A few weeks ago I switched Sexii to use Amazon’s CloudFront content delivery network (CDN) instead of serving images through my own Apache server. The decision came after analysis of watching my EC2 instance get slammed through a couple of high volume peaks. I crunched my logs and found that over 80% of the traffic I had was serving images! Adding a new instance for handling images exclusively would certainly solve the problem, but at ~$75/month for a new instance, I figured there was probably a better way. My ultimate goal here to increase the potential work my infrastructure can do per instance hour, not necessarily save costs, but I don’t want to spend more than I need to.

Setting Up

Setting up CloudFront is like any AWS service, agree to the terms and costs and get going. There’s a full API for interacting with it, but rather than learn another new API, I opted for the point and click features of S3 Organizer. If you’re unfamiliar with the product, it gives you Finder or Explorer like functionality for managing the data you store on the Amazon S3 platform.

I started by creating a unique bucket in S3 and uploading my images. Now with my content happily hosted on S3, I actually had a CDN of sorts.

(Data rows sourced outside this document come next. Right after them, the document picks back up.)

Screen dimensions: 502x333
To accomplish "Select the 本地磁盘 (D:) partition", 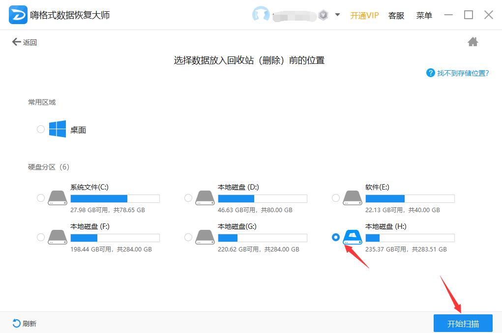I will pyautogui.click(x=188, y=198).
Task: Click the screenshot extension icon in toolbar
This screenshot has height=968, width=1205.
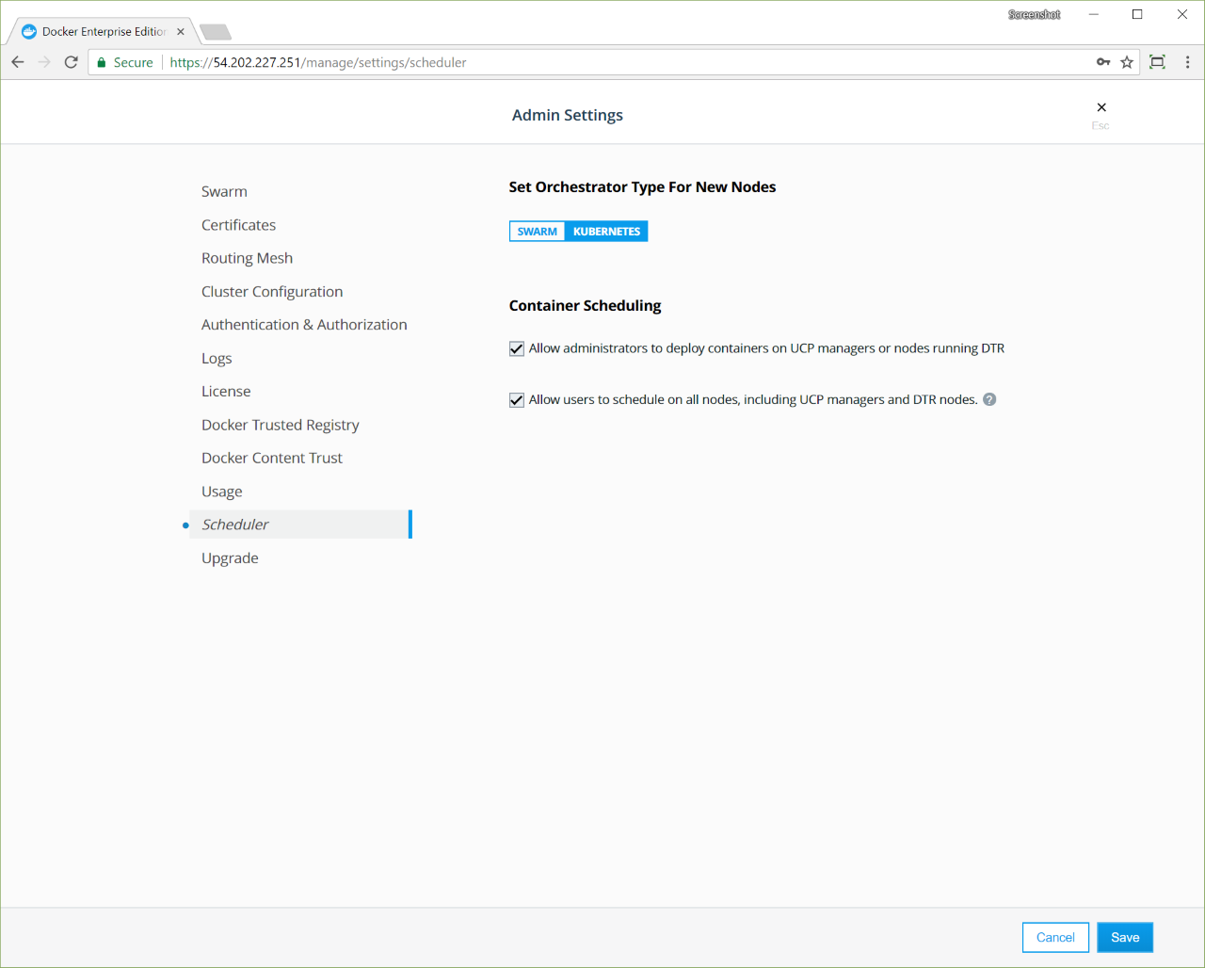Action: [x=1157, y=62]
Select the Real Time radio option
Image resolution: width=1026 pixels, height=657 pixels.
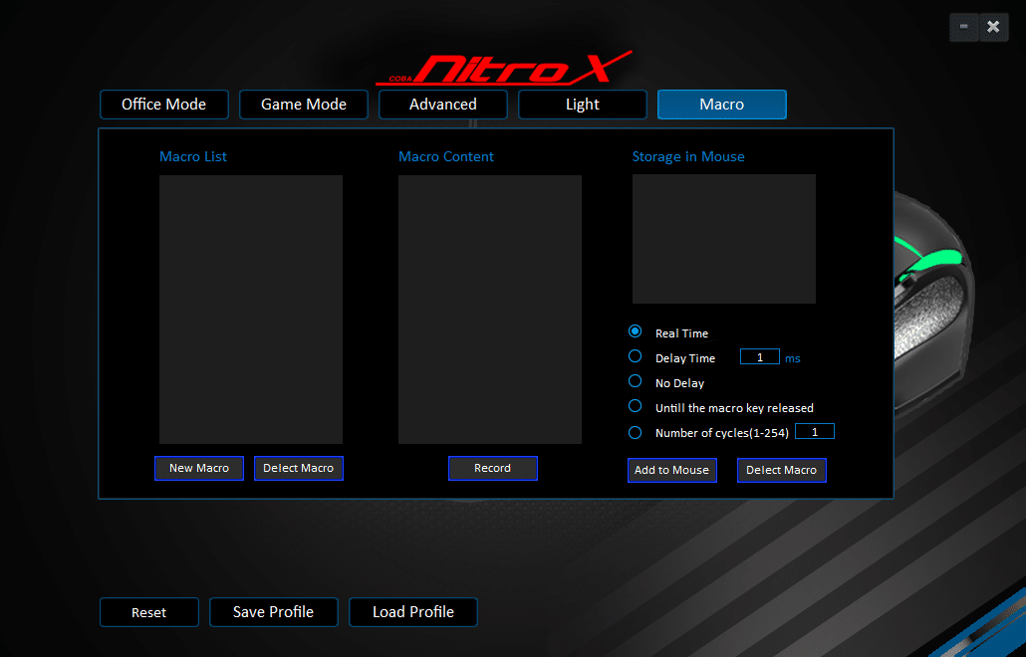pyautogui.click(x=636, y=331)
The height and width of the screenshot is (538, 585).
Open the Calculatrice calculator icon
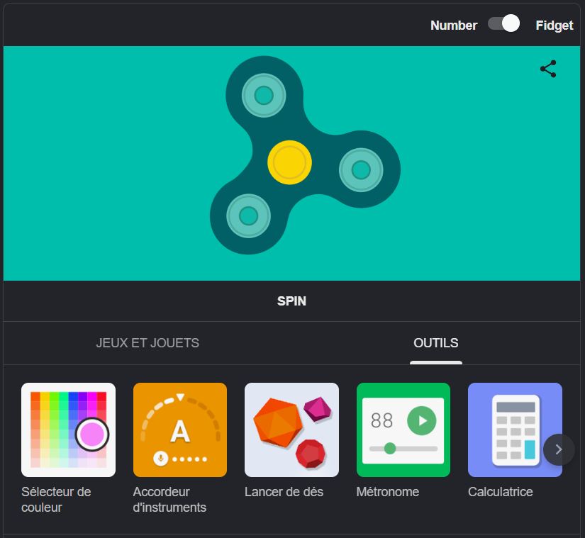point(515,430)
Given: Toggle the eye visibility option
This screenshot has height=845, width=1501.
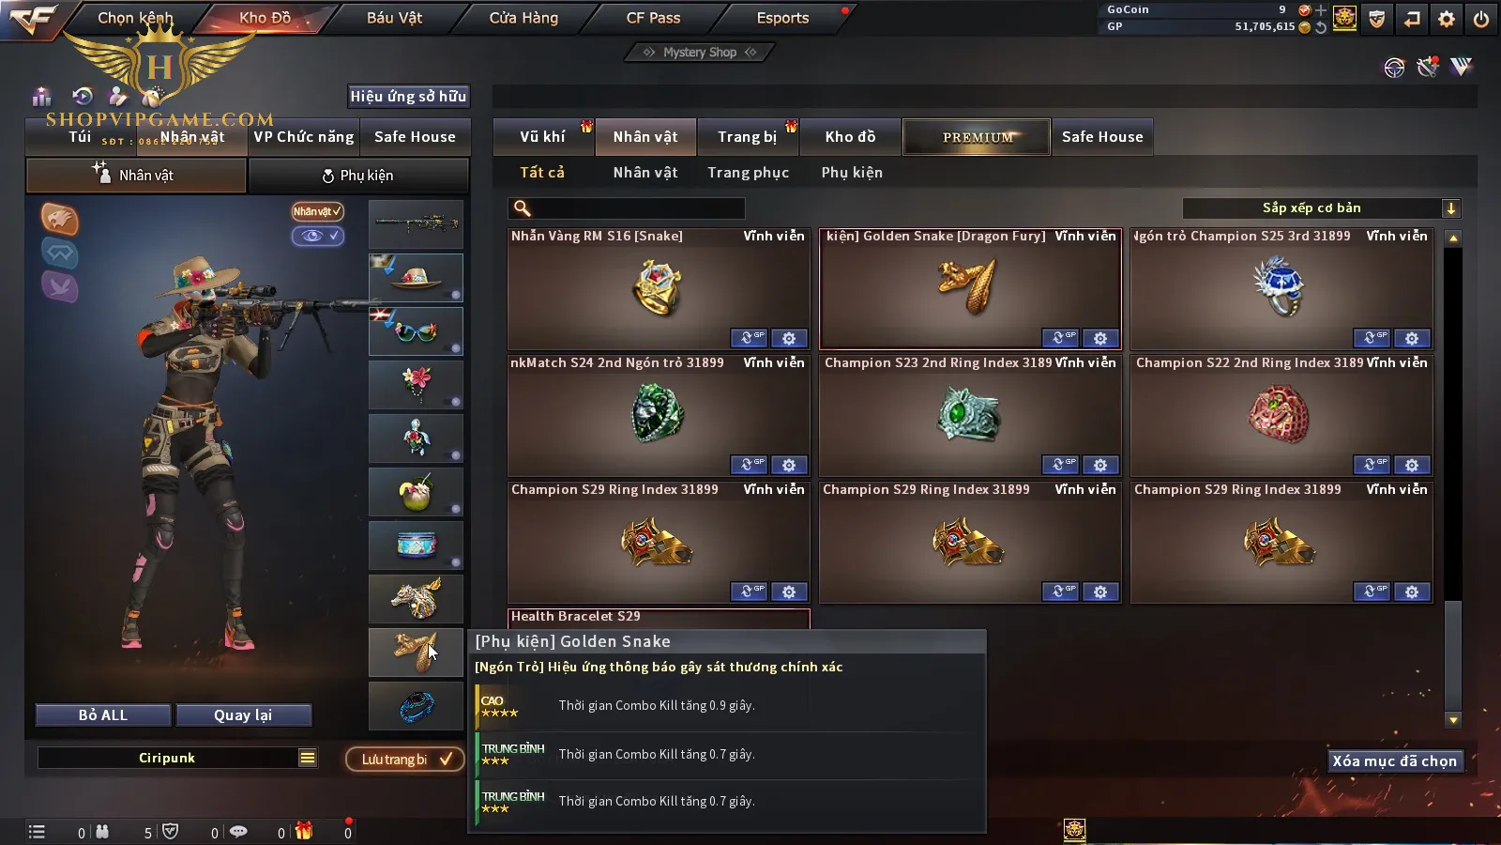Looking at the screenshot, I should 317,236.
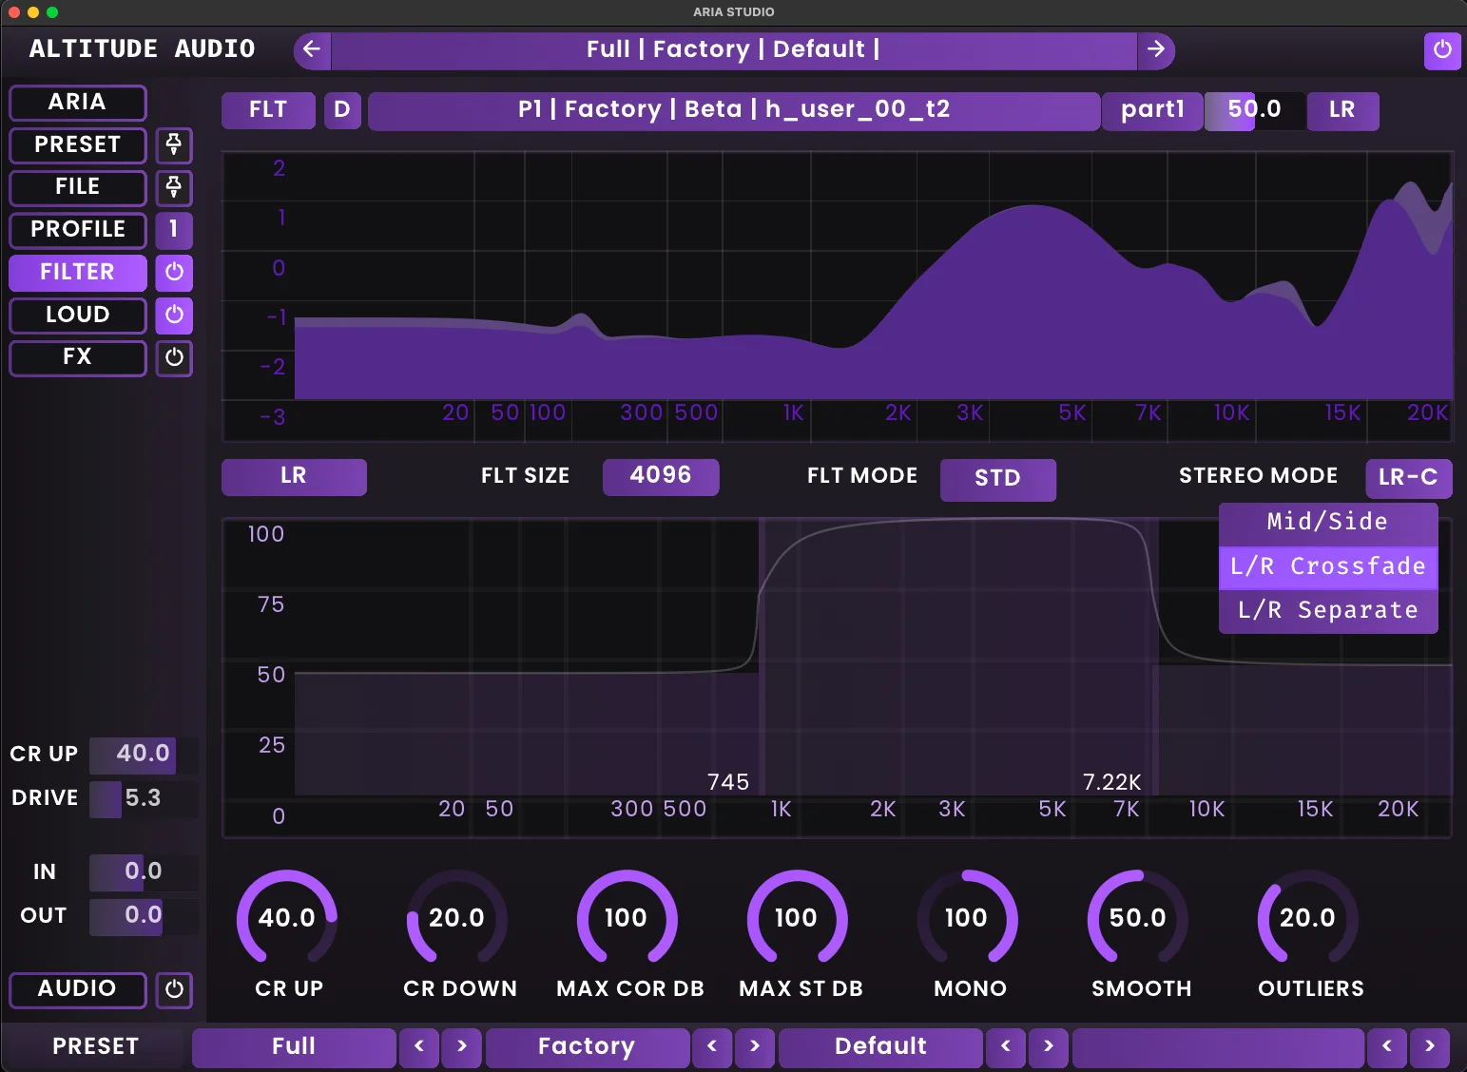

I could have set the access control list (ACL) to allow anonymous reads for that bucket then updated my code accordingly and stopped there. S3 would handle the serving of the content and my server is free to do other tasks. Some popular websites are already doing this; for example Twitter serves your profile picture from S3. This actually accomplishes my primary goal, reducing the stress on my server. But, being the curious geek that I am, I wanted to try out the full blown CDN and with the pay per use pricing model, it was low risk.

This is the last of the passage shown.